The challenge in shipbuilding has been “especially immense,” due to the erosion of the U.S. manufacturing base, where the workforce shrank and suppliers left, Sullivan said.
And it's part of the broader problem of a weakened U.S. military industrial base, as manifested in the weeks after Russia invaded Ukraine, Sullivan said, when Kiev in eight weeks “burned through a year's worth of U.S. 155-millimeter artillery production .”
“Decades of underinvestment and consolidation had severely eroded our defense industrial base, and there was no way around it,” Sullivan said.
The head of the U.S. Indo-Pacific Command, Admiral Samuel Paparo, warned last month that the wars in Ukraine and the Middle East are eating away at critical U.S. weapons supplies and could hamper the military's ability to respond to China if a conflict were to occur. to arise.
He said supplying or selling billions of dollars worth of air defenses to both Ukraine and Israel is hampering the US' ability to respond to threats in the Indo-Pacific.
“It's hurting stocks now, and to say otherwise would be unfair,” he told an audience at the Brookings Institution in Washington on Nov. 11. 19.
Several researchers at the Washington-based Center for Strategic and International Studies said China's rapid military buildup could allow it to gain the upper hand over the US, especially in the event of a protracted conflict.
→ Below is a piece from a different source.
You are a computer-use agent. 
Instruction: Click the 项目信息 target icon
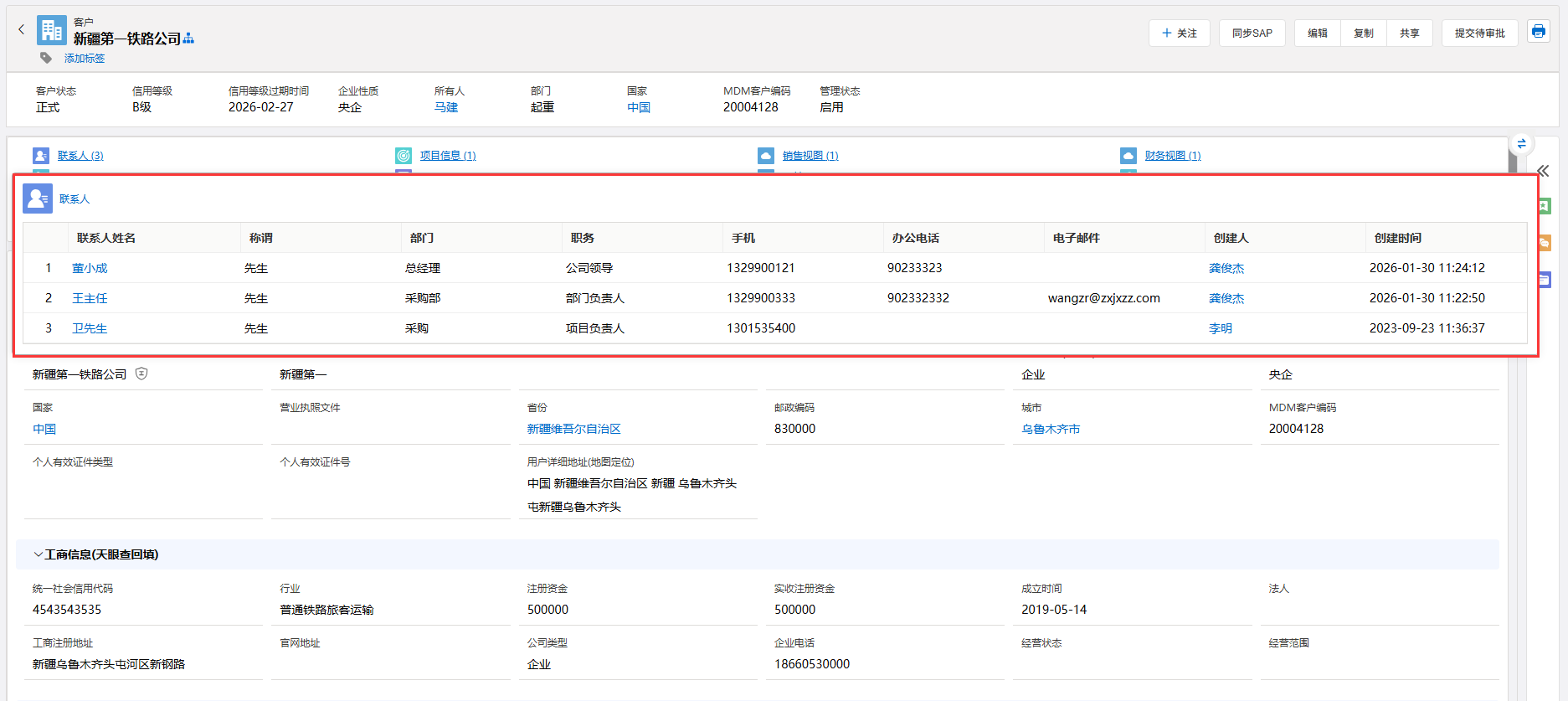(404, 156)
“China's vast shipbuilding industry would provide a strategic advantage in a war that lasts longer than a few weeks, allowing the country to repair damaged ships or build replacements much faster than the United States,” the researchers wrote in June.
On Thursday, the congressional panel heard suggestions from experts who said it would take time to rebuild the defense industrial base, but for faster solutions the US could innovate to create cheap and autonomous systems and tap the resources of its allies.
“We need to look at co-production, whether it's munitions in Australia or shipbuilding in Korea,” said William Greenwalt, a nonresident senior fellow at the Washington-based think tank American Enterprise Institute.
“We need to get numbers as soon as possible,” he said.